Pada tahun ini, selain memperluas Roots menjadi gerakan, Kemendikbudristek berfokus pada pengawasan dan memastikan implementasi program Roots betul-betul terlaksana sehingga kerangka kerja dan tujuan utama dari progam ini tercapai,” ujar Nadiem.
Program Roots Anti Perundungan bertujuan untuk memperkuat peran serta tenaga pendidik dan peserta didik dalam pencegahan kekerasan di satuan pendidikan.
Bimtek yang diselenggarakan kepada para tenaga pendidik dalam memfasilitasi peserta didik di satuan pendidikan untuk menjadi agen perubahan pencegahan perundungan.
Berdasarkan data yang dihimpun Pusat Karakter (Puspeka) Kemendikbudristek, setelah bimtek sebanyak 79,66 persen tenaga pendidik setuju merasakan dampak hubungan antarwarga satuan pendidik menjadi semakin positif.

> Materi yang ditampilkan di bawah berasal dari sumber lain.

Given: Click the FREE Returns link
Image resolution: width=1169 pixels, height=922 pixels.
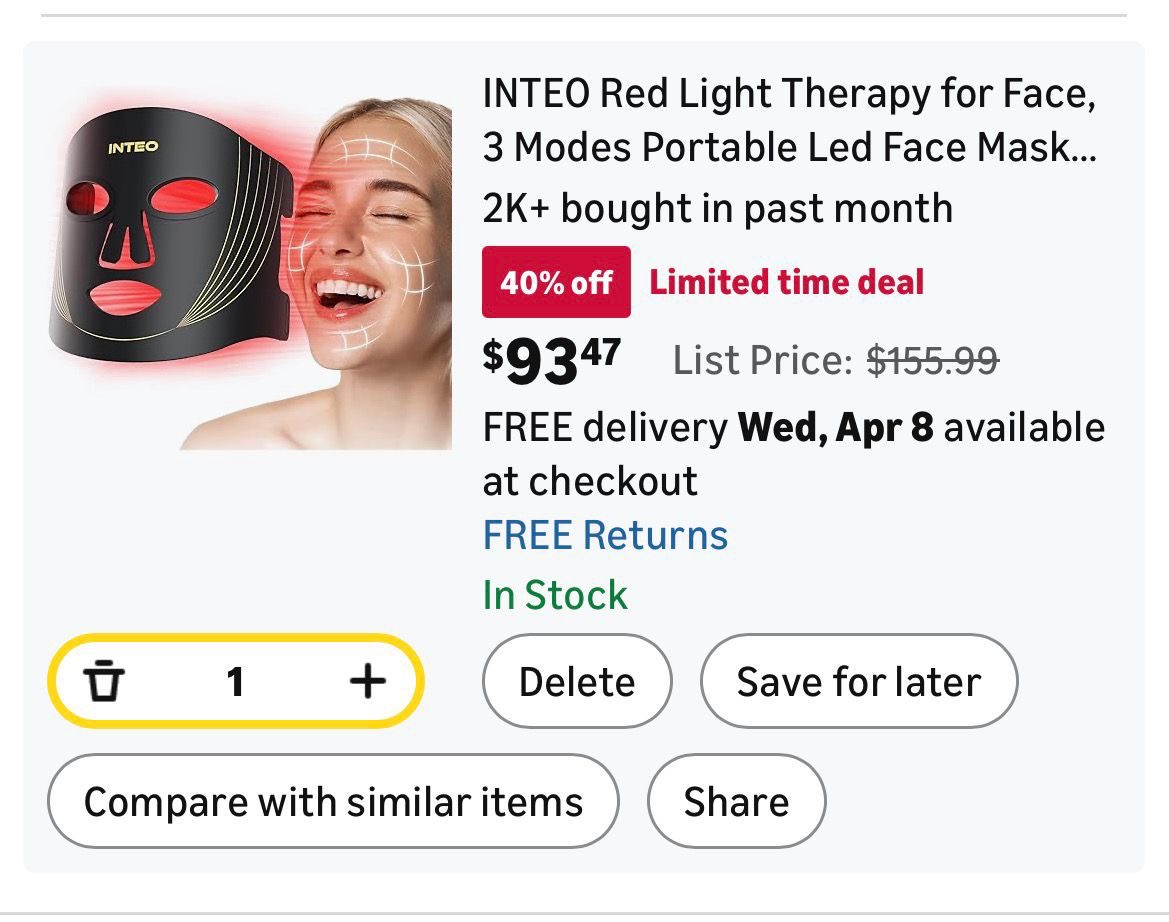Looking at the screenshot, I should tap(605, 535).
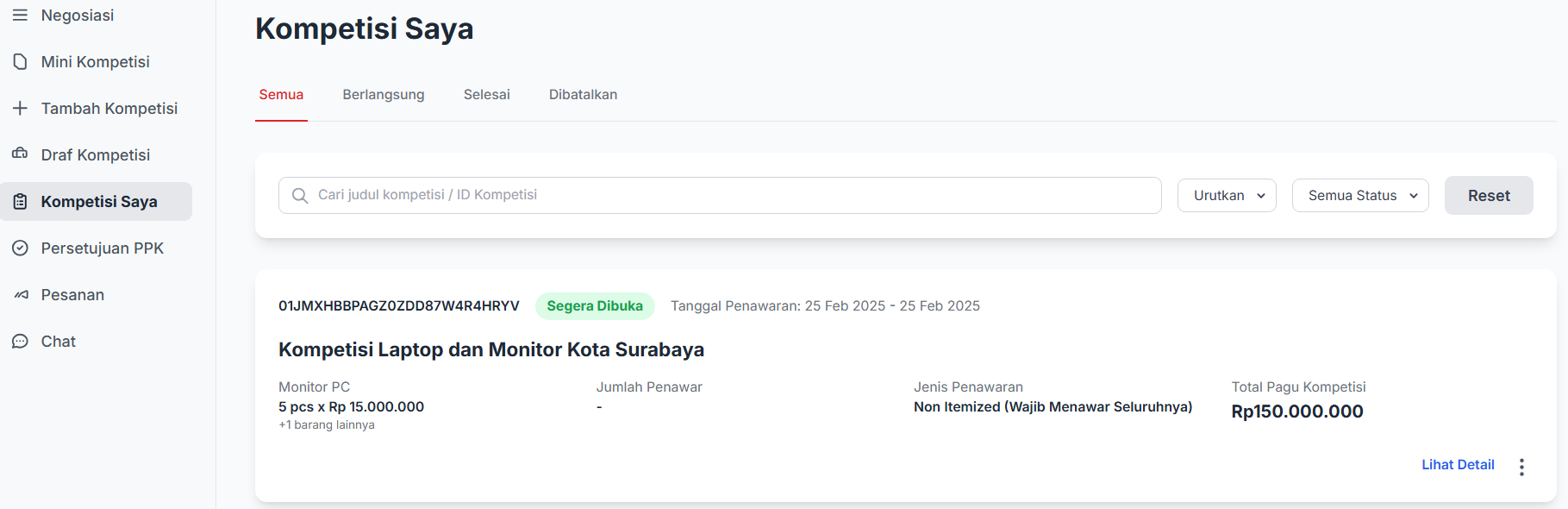This screenshot has width=1568, height=509.
Task: Switch to the Selesai tab
Action: (x=486, y=95)
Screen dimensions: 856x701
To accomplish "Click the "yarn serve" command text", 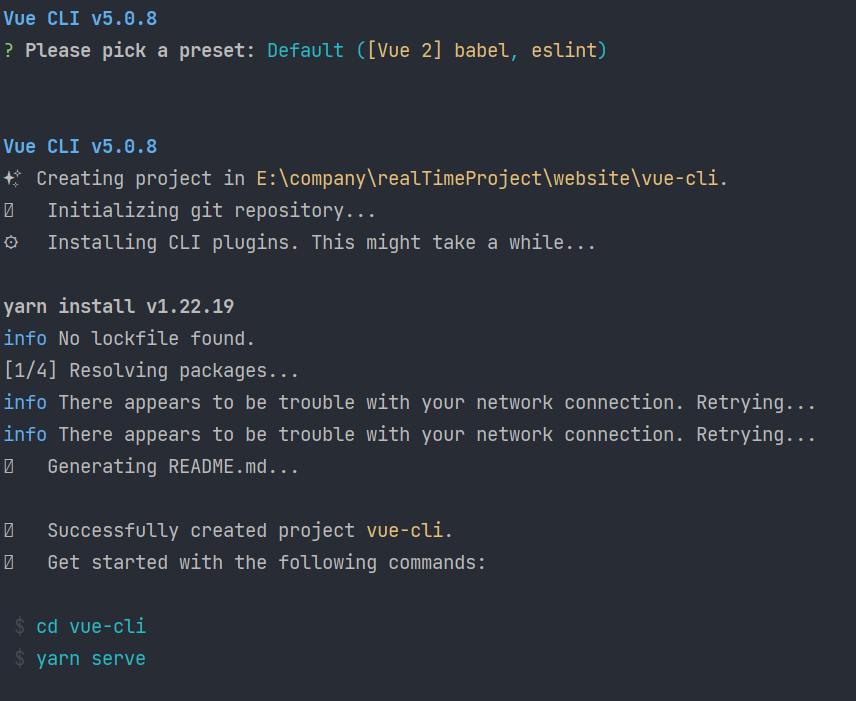I will click(91, 659).
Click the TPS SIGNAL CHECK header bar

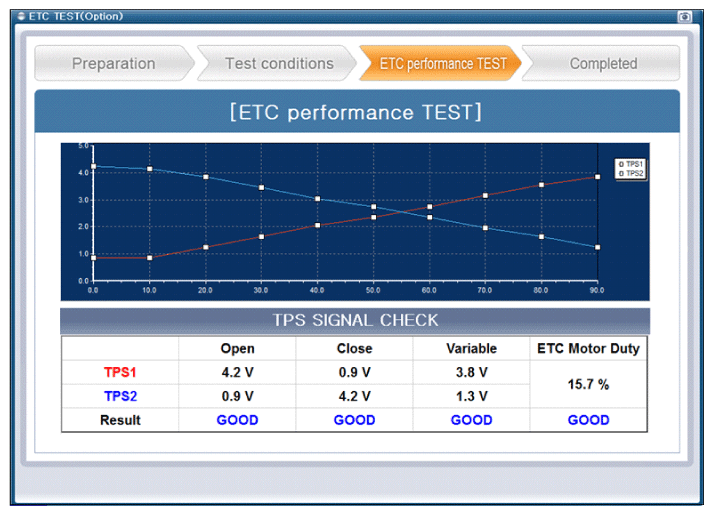pos(355,321)
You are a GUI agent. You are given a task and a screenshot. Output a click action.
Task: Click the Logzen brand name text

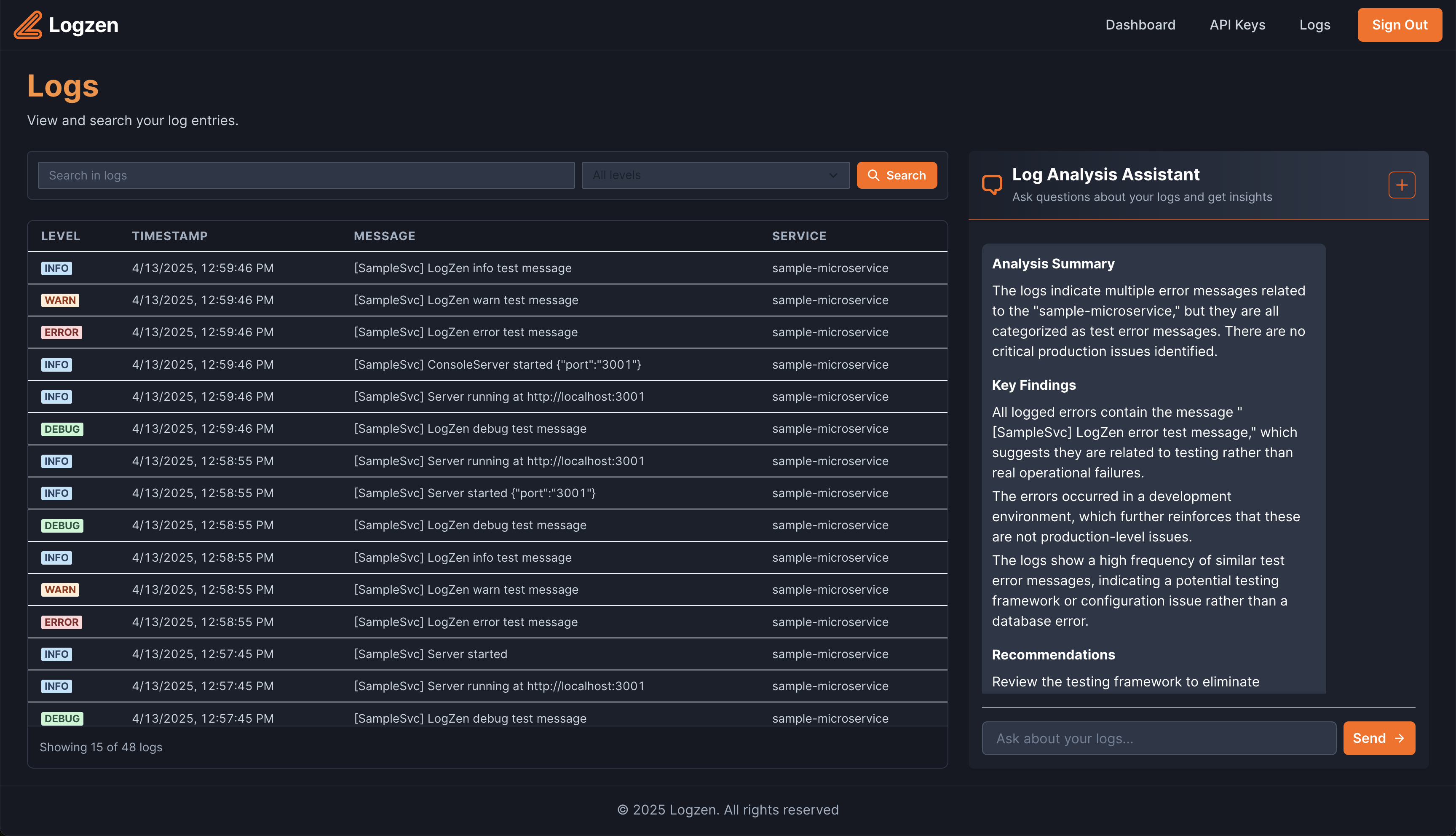click(x=84, y=25)
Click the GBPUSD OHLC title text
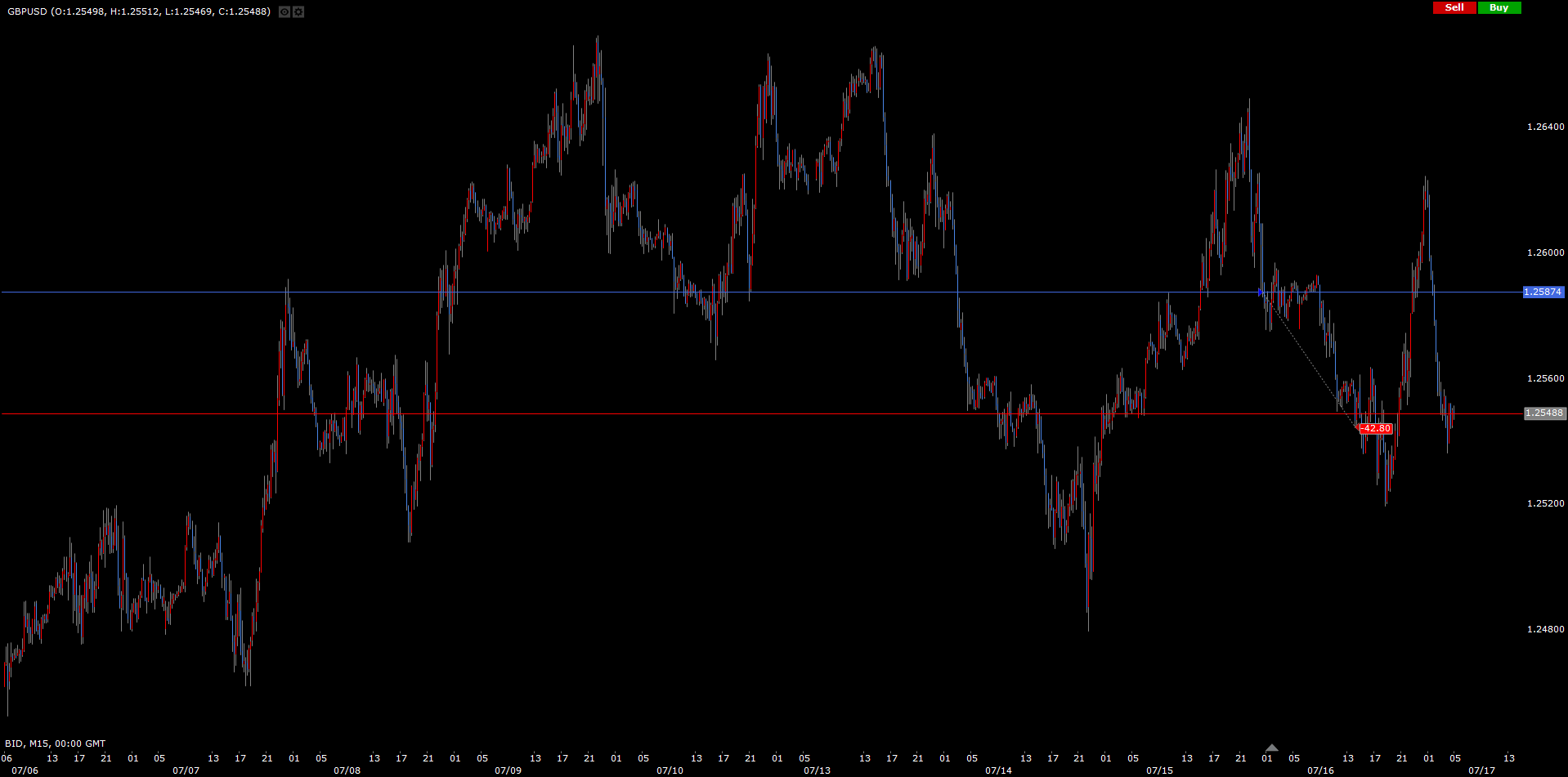This screenshot has height=777, width=1568. (x=139, y=11)
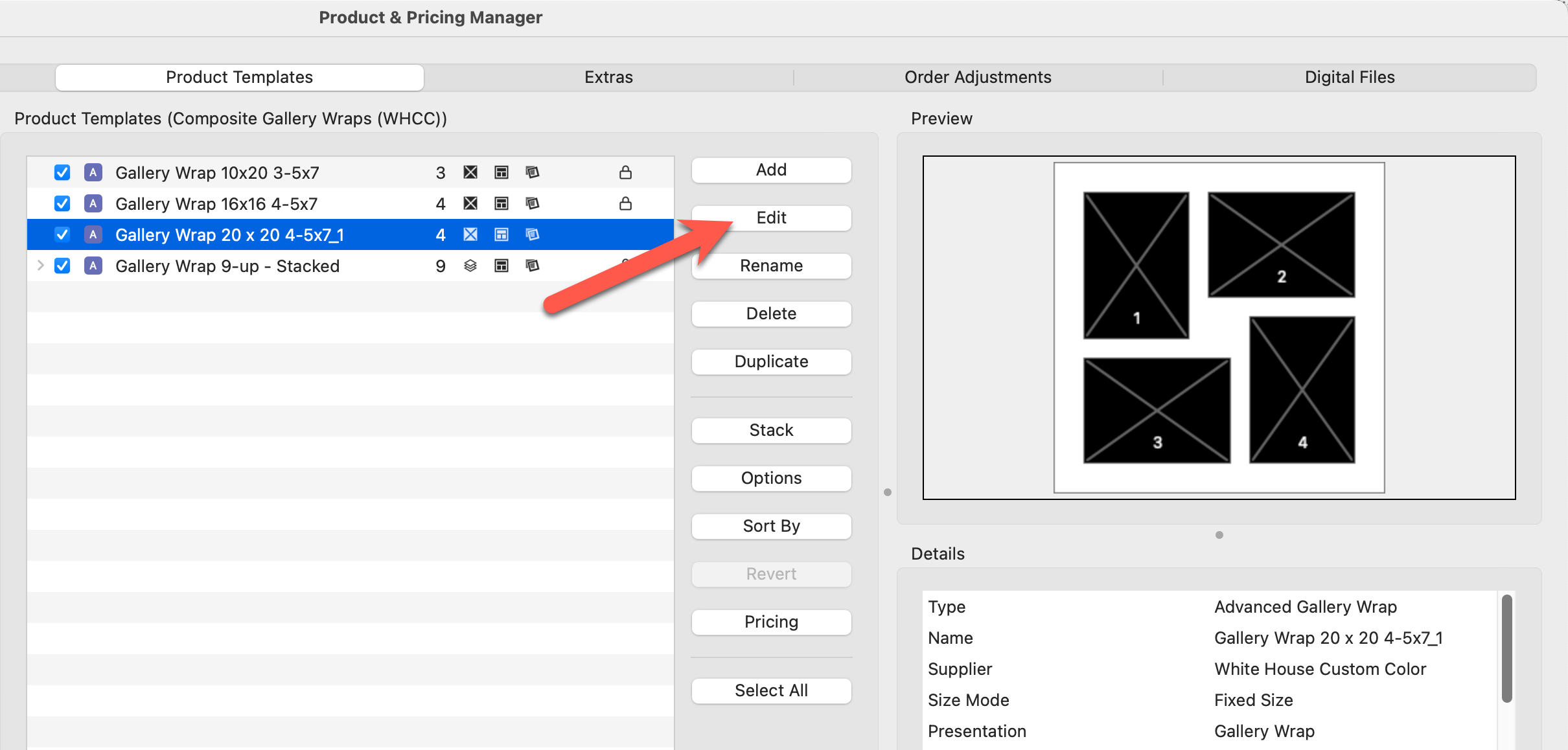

Lebih dari itu, hampir semua peserta didik terdorong untuk berani melaporkan kejadian perundungan di sekitarnya.
Di samping itu, 16,55 persen satuan pendidikan mengadaptasi Roots sebagai ekstrakurikuler yang berkelanjutan dan 32,41 persen satuan pendidikan sudah membuat prosedur pelaporan kekerasan (termasuk perundungan) yang ramah peserta didik.
Namun demikian, dalam rangka memastikan implementasi progam Roots Anti Perundungan, Kemendikbudristek melalui Puspeka bekerjasama dengan Balai Besar Penjamin Mutu Pendidikan (BBPMP), Dinas Pendidikan Provinsi dan Kabupaten/Kota, serta para fasilitator nasional. (Seno/ADJ)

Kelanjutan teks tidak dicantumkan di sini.